→ **ENTRIES SUPPLIED**

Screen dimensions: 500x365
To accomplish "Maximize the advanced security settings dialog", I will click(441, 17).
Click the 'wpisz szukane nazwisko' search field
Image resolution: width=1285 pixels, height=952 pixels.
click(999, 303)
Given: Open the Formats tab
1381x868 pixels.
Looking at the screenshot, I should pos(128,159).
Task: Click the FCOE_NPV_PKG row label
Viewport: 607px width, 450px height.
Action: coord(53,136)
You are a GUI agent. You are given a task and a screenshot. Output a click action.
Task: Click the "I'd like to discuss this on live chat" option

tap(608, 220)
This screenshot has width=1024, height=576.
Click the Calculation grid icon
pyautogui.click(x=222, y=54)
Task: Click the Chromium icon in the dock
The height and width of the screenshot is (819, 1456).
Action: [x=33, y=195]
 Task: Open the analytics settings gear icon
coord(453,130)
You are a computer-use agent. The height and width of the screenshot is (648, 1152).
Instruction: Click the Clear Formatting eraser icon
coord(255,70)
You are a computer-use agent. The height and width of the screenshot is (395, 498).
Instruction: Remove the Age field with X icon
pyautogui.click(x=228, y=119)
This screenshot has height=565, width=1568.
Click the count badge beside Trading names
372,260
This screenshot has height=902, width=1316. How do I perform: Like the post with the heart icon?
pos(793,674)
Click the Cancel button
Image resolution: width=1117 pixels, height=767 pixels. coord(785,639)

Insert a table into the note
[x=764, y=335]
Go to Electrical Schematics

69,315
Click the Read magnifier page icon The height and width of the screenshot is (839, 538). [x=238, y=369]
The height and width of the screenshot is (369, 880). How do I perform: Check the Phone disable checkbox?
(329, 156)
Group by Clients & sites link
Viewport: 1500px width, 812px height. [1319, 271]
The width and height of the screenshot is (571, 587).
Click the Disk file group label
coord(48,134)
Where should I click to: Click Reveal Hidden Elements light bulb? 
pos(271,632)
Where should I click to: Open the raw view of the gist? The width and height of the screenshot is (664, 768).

→ **WORK REQUEST**
Write the material out again in full, leaving no line out.

→ **RESPONSE AREA**
Screen dimensions: 500x365
To accomplish "Maximize the advanced security settings dialog", I will click(441, 17).
Click the 'wpisz szukane nazwisko' search field
Image resolution: width=1285 pixels, height=952 pixels.
click(999, 303)
Given: Open the Formats tab
1381x868 pixels.
Looking at the screenshot, I should pos(128,159).
Task: Click the FCOE_NPV_PKG row label
Viewport: 607px width, 450px height.
Action: coord(53,136)
You are a GUI agent. You are given a task and a screenshot. Output a click action.
Task: Click the "I'd like to discuss this on live chat" option

tap(608, 220)
This screenshot has width=1024, height=576.
Click the Calculation grid icon
pyautogui.click(x=222, y=54)
Task: Click the Chromium icon in the dock
The height and width of the screenshot is (819, 1456).
Action: [x=33, y=195]
 Task: Open the analytics settings gear icon
coord(453,130)
You are a computer-use agent. The height and width of the screenshot is (648, 1152).
Instruction: Click the Clear Formatting eraser icon
coord(255,70)
You are a computer-use agent. The height and width of the screenshot is (395, 498).
Instruction: Remove the Age field with X icon
pyautogui.click(x=228, y=119)
This screenshot has height=565, width=1568.
Click the count badge beside Trading names
372,260
This screenshot has height=902, width=1316. How do I perform: Like the post with the heart icon?
pos(793,674)
Click the Cancel button
Image resolution: width=1117 pixels, height=767 pixels. coord(785,639)

Insert a table into the note
[x=764, y=335]
Go to Electrical Schematics

69,315
Click the Read magnifier page icon The height and width of the screenshot is (839, 538). [x=238, y=369]
The height and width of the screenshot is (369, 880). How do I perform: Check the Phone disable checkbox?
(329, 156)
Group by Clients & sites link
Viewport: 1500px width, 812px height. [1319, 271]
The width and height of the screenshot is (571, 587).
Click the Disk file group label
coord(48,134)
Where should I click to: Click Reveal Hidden Elements light bulb? 
pos(271,632)
Where should I click to: Open the raw view of the gist? The width and height of the screenshot is (664, 768).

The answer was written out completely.